"The Midsummer Assize for this blessed year of grace, 1844, was ushered in at a singular conjuncture. The bells rung for the entrance of my lords the queen's judges, on Tuesday afternoon, but people were in a strange state of perplexity as they anticipated some such joyous announcement to signalize the advent of a blessed scion of the royal family of England expected by steam and electric telegraph, to gladden the hearts of once merry England.
"Notices had been very industriously published stating how it was that the Queen was hourly expected to tender an additional proof of her generous determination to extend the line of the House of Brunswick; that Mrs. Lilly the nurse and Dr. Locock, the chief accoucher, with a host of attendants were all quartered at Windsor, whilst the electriic telegraph was waiting for a start to call the cabinet ministers to the scene of the royal birth-bed; the grooms sleeping in their saddles, ready to fly hither and thither with the intelligence as soon as the first premonitory symptoms announced the incipient stages of the royal progress.

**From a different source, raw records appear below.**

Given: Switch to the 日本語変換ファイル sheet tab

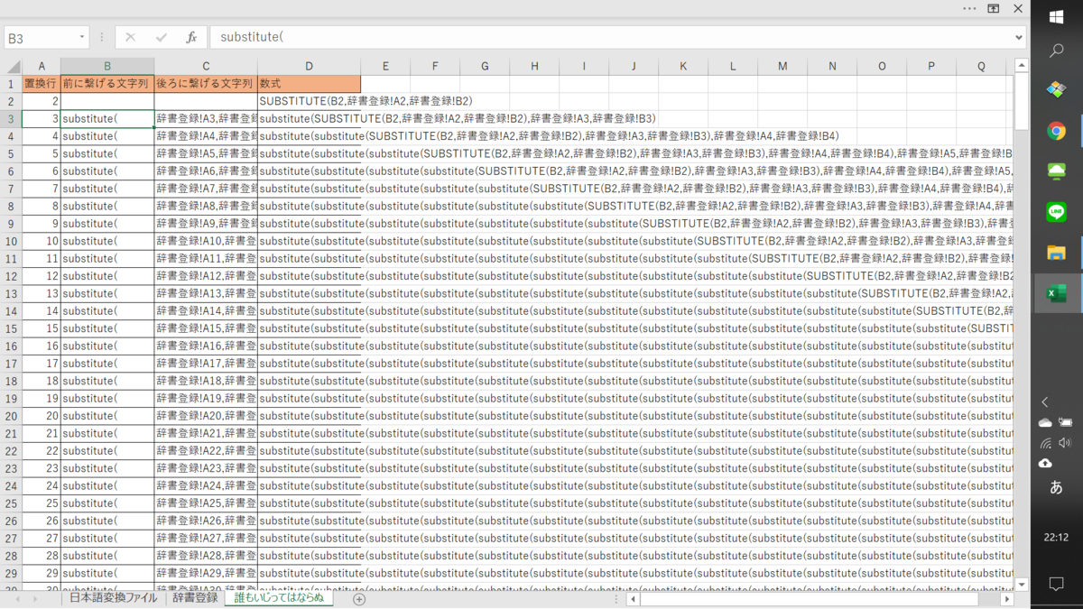Looking at the screenshot, I should point(113,598).
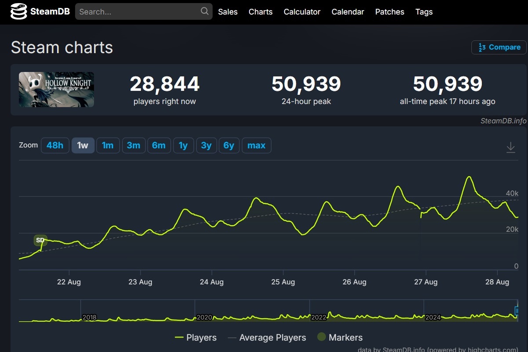Switch chart zoom to 48h

tap(55, 145)
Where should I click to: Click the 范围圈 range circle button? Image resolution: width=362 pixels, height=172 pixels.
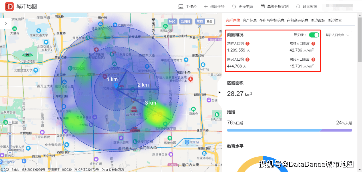pyautogui.click(x=185, y=21)
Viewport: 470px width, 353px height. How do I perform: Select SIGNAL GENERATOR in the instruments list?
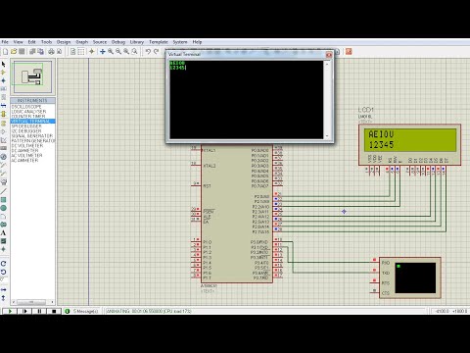32,136
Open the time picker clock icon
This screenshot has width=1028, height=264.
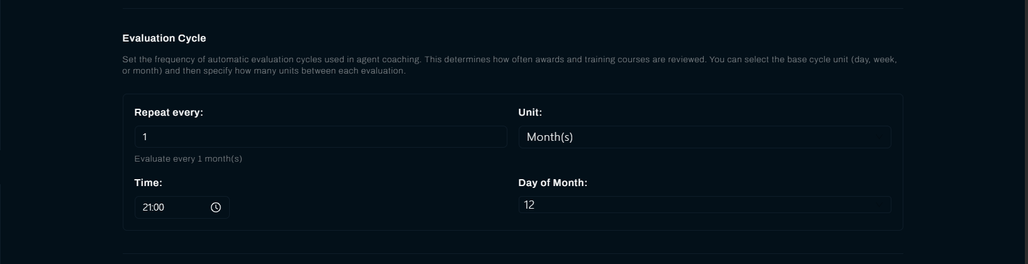tap(215, 207)
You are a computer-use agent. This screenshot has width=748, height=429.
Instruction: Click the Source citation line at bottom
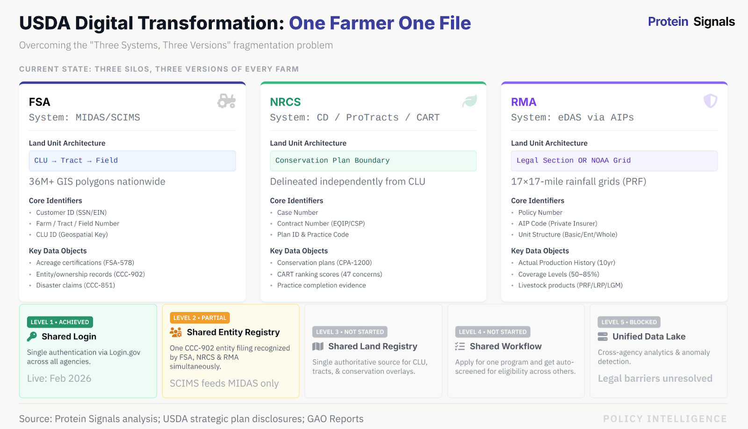point(191,419)
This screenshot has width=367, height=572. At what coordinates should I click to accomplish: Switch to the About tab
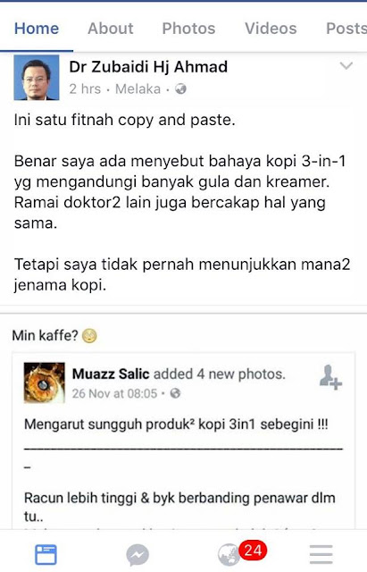click(x=111, y=29)
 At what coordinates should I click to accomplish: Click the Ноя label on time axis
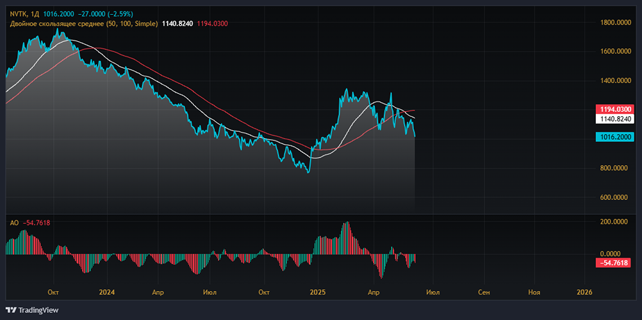click(x=534, y=292)
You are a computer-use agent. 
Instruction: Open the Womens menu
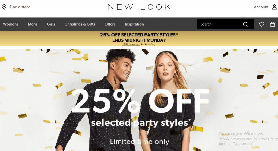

"Well we were all thinking that if the young scion missed this world, it would not be for want of guides and directing posts, when the bells struck out and the people rushed forth into the streets, expecting to find the news running abroad that her Majesty was still expounding that important text of Genesis - which holds barreness to be an opprobrium, and sterility contrary to the holy end of matrimony.
''What ever is it? - a buy or a chield.' was the univeral exclamation, as the anxious housewives rushed forth. Alas! there is no satisfactory resonse - 'it idden come yet' is the reply; 'they'm only the jidges.'
The baby in question was Victoria's fourth child, Prince Alfred, Duke of Edinburgh who was born on 6th August 1844. So it was a buy!.
A chield in Scotland is a boy and so, etymologically, is child and childe but the Devonians managed to gender-bend the word.